Le Conseil national de l'inventaire général du patrimoine culturel comprend une section scientifique ainsi composée : 1° Le directeur de l'unité mixte de recherche André Chastel ou son représentant ; 2° Le chef du service de l'inspection des patrimoines au ministère chargé de la culture ou son représentant ; 3° Les deux agents exerçant leurs fonctions dans des services chargés de l'inventaire général du patrimoine culturel, mentionnés au 3° de l'article D. 144-2 ; 4° Deux des autres personnalités qualifiées mentionnées au 3° de l'article D. 144-2 désignées par le conseil. Le président du conseil national demande, avant leur examen par le conseil national, un avis à la section scientifique sur les questions mentionnées aux a, b, d du 1° de l'article D. 144-1 et au b du 2° du même article.

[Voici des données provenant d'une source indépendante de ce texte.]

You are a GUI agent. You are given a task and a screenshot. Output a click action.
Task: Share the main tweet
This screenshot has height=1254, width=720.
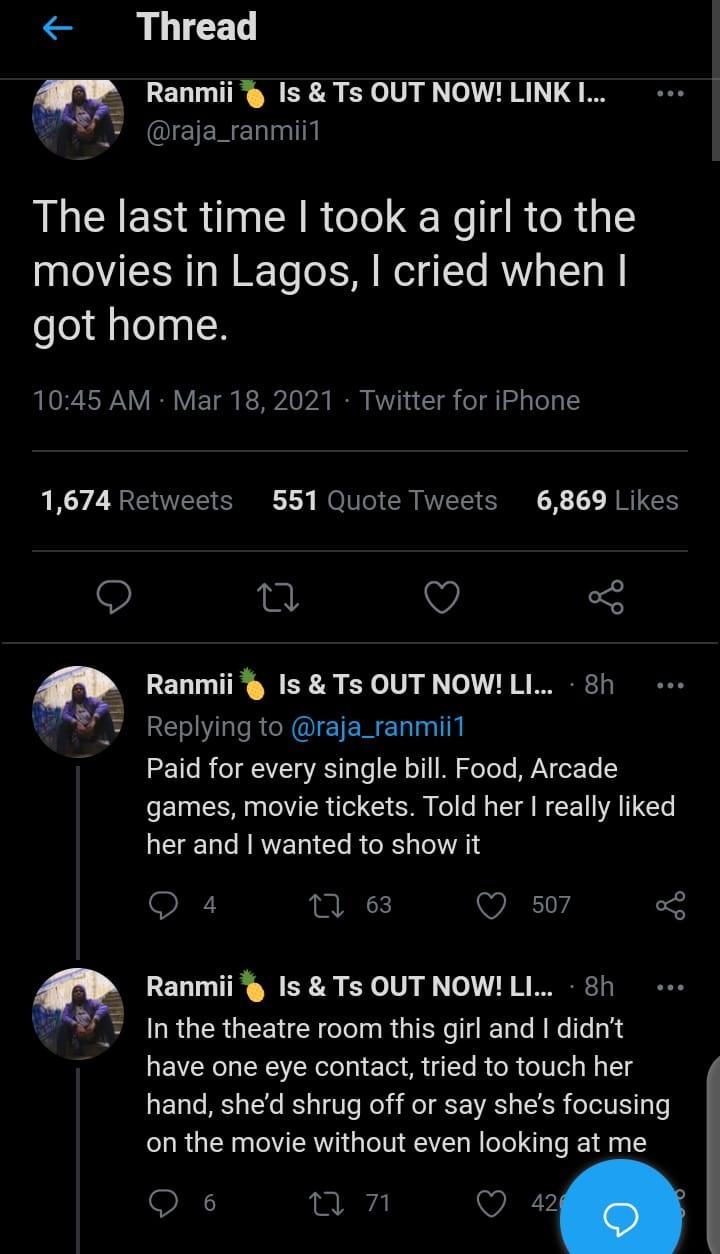coord(606,597)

Le secrétariat du Conseil national de l'inventaire général du patrimoine culturel est assuré par la direction générale des patrimoines au ministère chargé de la culture. Le conseil national établit son règlement intérieur.

Les fonctions de membre du Conseil national de l'inventaire général du patrimoine culturel sont gratuites. Toutefois elles donnent lieu au remboursement des frais de déplacement et de séjour dans les conditions fixées par la réglementation applicable aux personnels civils de l'Etat.